Ali Erbaş, Keçiören'deki Aşağı Eğlence Camisi'nde okuduğu hutbenin ardından cuma namazı kıldırdı.

Müslümanlar için ayrı bir kıymeti olan üç aylardan şaban ayının ortasına yakınlaşıldığını anımsatan Erbaş, şaban ayının 15'ine denk gelen Berat gecesinin 6 Mart Pazartesi akşamı idrak edileceğini hatırlattı.

Berat gecesinin, nice hikmet ve bereketle dolu olduğunu vurgulayan Ali Erbaş, şunları söyledi:

"Ruhumuzu inciten her türlü hatadan, yaratılış gayemize ve Rabbimizin rızasına yakışmayan her türlü kötülükten berat etmek için büyük bir fırsat olan Berat gecemiz mübarek olsun. Yüce Rabbimiz her hikmetli işin kendisi tarafından taksim edildiği bu mübarek geceyi, millet olarak yaşadığımız tarihin şahit olduğu en büyük depremler sebebiyle mahzun olan gönüllerimize, acıyla kavrulan yüreklerimize bir teselli ve inşirah, geleceğimize yönelik bir umut vesilesi kılsın inşallah."

Zümer Suresi 53. ayetindeki "Allah'ın rahmetinden umut kesmeyiniz." ifadesini hatırlatan Erbaş, şöyle devam etti:

"Evet, Allah'a inanan ve O'na sığınan bir müminin gönlünde umutsuzluğa yer yoktur. Zira umuttur insanı yaşatan. İyi ve güzel olanı ummaktır hayata bağlayan. Umut, asla gerçeklerden kaçış değildir. Bilakis umut, tam bir teslimiyetle Allah'a dayanmak, sımsıkı bir şekilde azme sarılmak, hikmete ram olmaktır. İstiklal Marşı şairimiz Mehmet Akif Ersoy'un mısralarında; 'Allah'a dayan, sa'ye sarıl, hikmete ram ol. Yol varsa budur. Bilmiyorum başka çıkar yol.' diye dile getiriyor.

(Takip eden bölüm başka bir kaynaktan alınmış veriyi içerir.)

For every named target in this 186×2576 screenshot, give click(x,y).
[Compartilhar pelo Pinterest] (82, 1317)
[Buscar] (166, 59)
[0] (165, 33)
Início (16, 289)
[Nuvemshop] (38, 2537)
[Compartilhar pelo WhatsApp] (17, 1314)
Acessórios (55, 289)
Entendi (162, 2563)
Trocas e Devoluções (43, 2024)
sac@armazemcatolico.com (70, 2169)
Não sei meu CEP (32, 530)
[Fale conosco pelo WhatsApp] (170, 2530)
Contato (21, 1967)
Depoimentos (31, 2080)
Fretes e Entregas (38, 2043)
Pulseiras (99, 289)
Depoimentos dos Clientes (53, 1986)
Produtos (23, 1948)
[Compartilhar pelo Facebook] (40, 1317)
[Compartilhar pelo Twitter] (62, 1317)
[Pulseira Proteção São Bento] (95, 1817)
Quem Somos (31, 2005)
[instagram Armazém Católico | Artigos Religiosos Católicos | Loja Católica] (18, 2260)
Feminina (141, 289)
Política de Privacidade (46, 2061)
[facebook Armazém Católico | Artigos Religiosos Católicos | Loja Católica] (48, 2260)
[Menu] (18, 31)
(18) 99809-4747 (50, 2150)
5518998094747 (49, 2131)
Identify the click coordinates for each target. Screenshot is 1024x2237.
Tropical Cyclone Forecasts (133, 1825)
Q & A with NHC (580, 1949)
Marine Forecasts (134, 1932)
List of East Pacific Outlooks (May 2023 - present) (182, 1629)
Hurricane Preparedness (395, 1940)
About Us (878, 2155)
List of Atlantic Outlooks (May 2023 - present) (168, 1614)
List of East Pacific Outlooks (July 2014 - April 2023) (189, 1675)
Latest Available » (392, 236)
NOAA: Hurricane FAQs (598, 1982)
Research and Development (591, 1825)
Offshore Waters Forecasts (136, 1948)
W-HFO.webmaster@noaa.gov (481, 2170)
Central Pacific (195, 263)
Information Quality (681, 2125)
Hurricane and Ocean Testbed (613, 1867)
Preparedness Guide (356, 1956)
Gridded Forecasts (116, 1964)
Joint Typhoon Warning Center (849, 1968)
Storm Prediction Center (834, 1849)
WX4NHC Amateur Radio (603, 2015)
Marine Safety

Geçmişin acılarını unutmadan kararlılıkla ayağa kalkmak, istikbali bugüne çağırmaktır. Dertlerimiz ne kadar büyük, sıkıntılarımız ne kadar fazla olursa olsun kainatın yegane yaratıcısı olan Rabbimizin rahmet ve mağfiretine sığınmaktır umut. Varlık aleminde hiçbir şeyi başıboş bırakmayan hikmet ve kudret sahibi Yüce Mevla'mızın inayet ve keremiyle nefes almak, huzur ve güven bulmaktır umut. Aynı Allah'a, aynı peygambere, aynı kitaba inanan, aynı kıbleye yönelen Müslümanlar, birbirinin umududur."

- "Kardeşlerimizin dertlerine derman olmak için varız"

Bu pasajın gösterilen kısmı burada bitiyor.